Task instructions
Rewrite the entries below, changing every "Screen dimensions" to "Display size" and keeping everything else the same.

Available data
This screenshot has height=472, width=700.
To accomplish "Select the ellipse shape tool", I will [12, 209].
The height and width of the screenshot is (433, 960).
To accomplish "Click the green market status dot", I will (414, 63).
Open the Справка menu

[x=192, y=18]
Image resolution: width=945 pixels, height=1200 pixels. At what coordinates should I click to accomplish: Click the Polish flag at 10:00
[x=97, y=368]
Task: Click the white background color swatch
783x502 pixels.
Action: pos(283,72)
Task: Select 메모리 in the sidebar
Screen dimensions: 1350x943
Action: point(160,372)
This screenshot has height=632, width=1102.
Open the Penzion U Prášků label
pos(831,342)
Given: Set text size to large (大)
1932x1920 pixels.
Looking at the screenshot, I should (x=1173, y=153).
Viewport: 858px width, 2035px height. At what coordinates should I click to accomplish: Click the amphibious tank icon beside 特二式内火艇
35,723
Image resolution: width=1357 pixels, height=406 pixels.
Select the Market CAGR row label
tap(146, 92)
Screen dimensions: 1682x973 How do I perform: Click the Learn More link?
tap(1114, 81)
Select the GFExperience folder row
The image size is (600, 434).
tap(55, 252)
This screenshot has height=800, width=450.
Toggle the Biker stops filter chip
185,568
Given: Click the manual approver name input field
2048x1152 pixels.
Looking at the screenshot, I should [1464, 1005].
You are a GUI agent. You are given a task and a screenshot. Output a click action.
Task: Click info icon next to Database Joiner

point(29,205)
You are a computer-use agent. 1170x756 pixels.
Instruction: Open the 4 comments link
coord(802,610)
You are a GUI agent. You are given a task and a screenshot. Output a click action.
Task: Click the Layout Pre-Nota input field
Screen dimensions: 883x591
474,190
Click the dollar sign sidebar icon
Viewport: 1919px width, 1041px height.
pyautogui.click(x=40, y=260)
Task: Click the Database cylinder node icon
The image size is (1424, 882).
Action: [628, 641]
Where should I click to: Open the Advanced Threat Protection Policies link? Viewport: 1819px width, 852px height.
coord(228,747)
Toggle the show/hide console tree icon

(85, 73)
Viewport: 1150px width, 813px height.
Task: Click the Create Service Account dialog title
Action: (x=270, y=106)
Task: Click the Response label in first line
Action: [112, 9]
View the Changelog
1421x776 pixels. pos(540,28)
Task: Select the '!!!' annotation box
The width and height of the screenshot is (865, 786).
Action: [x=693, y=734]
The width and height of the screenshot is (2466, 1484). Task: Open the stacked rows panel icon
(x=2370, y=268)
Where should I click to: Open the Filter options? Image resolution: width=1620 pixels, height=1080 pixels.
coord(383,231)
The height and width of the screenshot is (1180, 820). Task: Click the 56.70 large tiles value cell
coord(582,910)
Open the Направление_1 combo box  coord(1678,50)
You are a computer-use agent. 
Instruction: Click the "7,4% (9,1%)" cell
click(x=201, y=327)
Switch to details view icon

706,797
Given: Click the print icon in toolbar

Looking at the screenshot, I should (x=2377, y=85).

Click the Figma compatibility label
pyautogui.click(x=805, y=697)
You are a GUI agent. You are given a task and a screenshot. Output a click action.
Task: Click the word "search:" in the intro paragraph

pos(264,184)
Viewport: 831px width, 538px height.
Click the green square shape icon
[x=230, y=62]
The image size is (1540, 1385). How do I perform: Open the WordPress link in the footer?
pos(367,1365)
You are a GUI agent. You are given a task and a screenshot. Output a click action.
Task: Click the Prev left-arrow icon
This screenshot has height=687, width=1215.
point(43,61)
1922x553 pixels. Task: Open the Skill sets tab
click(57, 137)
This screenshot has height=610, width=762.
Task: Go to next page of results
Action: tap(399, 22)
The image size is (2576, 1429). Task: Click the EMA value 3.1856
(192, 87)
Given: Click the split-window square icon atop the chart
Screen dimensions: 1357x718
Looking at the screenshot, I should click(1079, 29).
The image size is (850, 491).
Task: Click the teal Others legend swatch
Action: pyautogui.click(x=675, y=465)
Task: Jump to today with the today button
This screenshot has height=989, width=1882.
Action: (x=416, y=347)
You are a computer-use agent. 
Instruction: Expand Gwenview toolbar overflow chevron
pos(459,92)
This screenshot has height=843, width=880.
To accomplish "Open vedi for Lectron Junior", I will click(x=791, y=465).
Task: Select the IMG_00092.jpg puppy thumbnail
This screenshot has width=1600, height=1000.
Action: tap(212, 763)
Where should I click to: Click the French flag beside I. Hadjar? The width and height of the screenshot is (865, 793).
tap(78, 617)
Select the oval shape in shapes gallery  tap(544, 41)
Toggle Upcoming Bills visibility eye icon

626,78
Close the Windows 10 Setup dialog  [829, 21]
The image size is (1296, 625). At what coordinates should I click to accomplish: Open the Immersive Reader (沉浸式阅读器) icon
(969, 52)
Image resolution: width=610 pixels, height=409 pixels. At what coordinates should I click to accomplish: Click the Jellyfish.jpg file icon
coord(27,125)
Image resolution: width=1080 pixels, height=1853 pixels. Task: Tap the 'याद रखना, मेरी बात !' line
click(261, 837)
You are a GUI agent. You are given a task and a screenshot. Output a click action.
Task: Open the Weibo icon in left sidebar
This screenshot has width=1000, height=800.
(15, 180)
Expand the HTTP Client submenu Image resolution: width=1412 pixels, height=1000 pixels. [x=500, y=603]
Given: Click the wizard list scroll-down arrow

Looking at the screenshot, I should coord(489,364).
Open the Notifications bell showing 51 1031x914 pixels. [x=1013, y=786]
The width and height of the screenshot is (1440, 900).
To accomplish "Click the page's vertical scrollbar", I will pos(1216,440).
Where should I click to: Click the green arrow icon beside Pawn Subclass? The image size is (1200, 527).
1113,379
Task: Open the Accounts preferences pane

Worked solution
This screenshot has height=472, width=700.
To accomplish "Select the ellipse shape tool", I will [12, 209].
The height and width of the screenshot is (433, 960).
To accomplish "Click the green market status dot", I will (414, 63).
Open the Справка menu

[x=192, y=18]
Image resolution: width=945 pixels, height=1200 pixels. At what coordinates should I click to accomplish: Click the Polish flag at 10:00
[x=97, y=368]
Task: Click the white background color swatch
783x502 pixels.
Action: pos(283,72)
Task: Select 메모리 in the sidebar
Display size: 1350x943
Action: point(160,372)
This screenshot has height=632, width=1102.
Open the Penzion U Prášků label
pos(831,342)
Given: Set text size to large (大)
1932x1920 pixels.
Looking at the screenshot, I should (x=1173, y=153).
Viewport: 858px width, 2035px height. At what coordinates should I click to accomplish: Click the amphibious tank icon beside 特二式内火艇
35,723
Image resolution: width=1357 pixels, height=406 pixels.
Select the Market CAGR row label
tap(146, 92)
Display size: 1682x973 How do I perform: Click the Learn More link?
tap(1114, 81)
Select the GFExperience folder row
The image size is (600, 434).
tap(55, 252)
This screenshot has height=800, width=450.
Toggle the Biker stops filter chip
185,568
Given: Click the manual approver name input field
2048x1152 pixels.
Looking at the screenshot, I should [1464, 1005].
You are a GUI agent. You are given a task and a screenshot. Output a click action.
Task: Click info icon next to Database Joiner

point(29,205)
You are a computer-use agent. 1170x756 pixels.
Instruction: Open the 4 comments link
coord(802,610)
You are a GUI agent. You are given a task and a screenshot. Output a click action.
Task: Click the Layout Pre-Nota input field
Display size: 883x591
474,190
Click the dollar sign sidebar icon
Viewport: 1919px width, 1041px height.
pyautogui.click(x=40, y=260)
Task: Click the Database cylinder node icon
The image size is (1424, 882).
Action: [628, 641]
Where should I click to: Open the Advanced Threat Protection Policies link? Viewport: 1819px width, 852px height.
coord(228,747)
Toggle the show/hide console tree icon

(85, 73)
Viewport: 1150px width, 813px height.
Task: Click the Create Service Account dialog title
Action: (x=270, y=106)
Task: Click the Response label in first line
Action: [112, 9]
View the Changelog
1421x776 pixels. pos(540,28)
Task: Select the '!!!' annotation box
The width and height of the screenshot is (865, 786).
Action: [x=693, y=734]
The width and height of the screenshot is (2466, 1484). Task: Open the stacked rows panel icon
(x=2370, y=268)
Where should I click to: Open the Filter options? Image resolution: width=1620 pixels, height=1080 pixels.
coord(383,231)
The height and width of the screenshot is (1180, 820). Task: Click the 56.70 large tiles value cell
coord(582,910)
Open the Направление_1 combo box  coord(1678,50)
You are a computer-use agent. 
Instruction: Click the "7,4% (9,1%)" cell
click(x=201, y=327)
Switch to details view icon

706,797
Given: Click the print icon in toolbar

Looking at the screenshot, I should (x=2377, y=85).

Click the Figma compatibility label
pyautogui.click(x=805, y=697)
You are a GUI agent. You are given a task and a screenshot. Output a click action.
Task: Click the word "search:" in the intro paragraph

pos(264,184)
Viewport: 831px width, 538px height.
Click the green square shape icon
[x=230, y=62]
The image size is (1540, 1385). How do I perform: Open the WordPress link in the footer?
pos(367,1365)
You are a GUI agent. You are given a task and a screenshot. Output a click action.
Task: Click the Prev left-arrow icon
This screenshot has height=687, width=1215.
point(43,61)
1922x553 pixels. Task: Open the Skill sets tab
click(57, 137)
This screenshot has height=610, width=762.
Task: Go to next page of results
Action: tap(399, 22)
The image size is (2576, 1429). Task: Click the EMA value 3.1856
(192, 87)
Given: Click the split-window square icon atop the chart
Display size: 1357x718
Looking at the screenshot, I should click(1079, 29).
The image size is (850, 491).
Task: Click the teal Others legend swatch
Action: pyautogui.click(x=675, y=465)
Task: Jump to today with the today button
This screenshot has height=989, width=1882.
Action: (x=416, y=347)
You are a computer-use agent. 
Instruction: Expand Gwenview toolbar overflow chevron
pos(459,92)
This screenshot has height=843, width=880.
To accomplish "Open vedi for Lectron Junior", I will click(x=791, y=465).
Task: Select the IMG_00092.jpg puppy thumbnail
This screenshot has width=1600, height=1000.
Action: tap(212, 763)
Where should I click to: Click the French flag beside I. Hadjar? The width and height of the screenshot is (865, 793).
tap(78, 617)
Select the oval shape in shapes gallery  tap(544, 41)
Toggle Upcoming Bills visibility eye icon

626,78
Close the Windows 10 Setup dialog  [829, 21]
The image size is (1296, 625). At what coordinates should I click to accomplish: Open the Immersive Reader (沉浸式阅读器) icon
(969, 52)
Image resolution: width=610 pixels, height=409 pixels. At what coordinates should I click to accomplish: Click the Jellyfish.jpg file icon
coord(27,125)
Image resolution: width=1080 pixels, height=1853 pixels. Task: Tap the 'याद रखना, मेरी बात !' line
click(261, 837)
You are a GUI agent. You are given a task and a screenshot. Output a click action.
Task: Open the Weibo icon in left sidebar
This screenshot has width=1000, height=800.
(15, 180)
Expand the HTTP Client submenu Image resolution: width=1412 pixels, height=1000 pixels. [x=500, y=603]
Given: Click the wizard list scroll-down arrow

Looking at the screenshot, I should coord(489,364).
Open the Notifications bell showing 51 1031x914 pixels. [x=1013, y=786]
The width and height of the screenshot is (1440, 900).
To accomplish "Click the page's vertical scrollbar", I will pos(1216,440).
Where should I click to: Click the green arrow icon beside Pawn Subclass? The image size is (1200, 527).
1113,379
Task: Open the Accounts preferences pane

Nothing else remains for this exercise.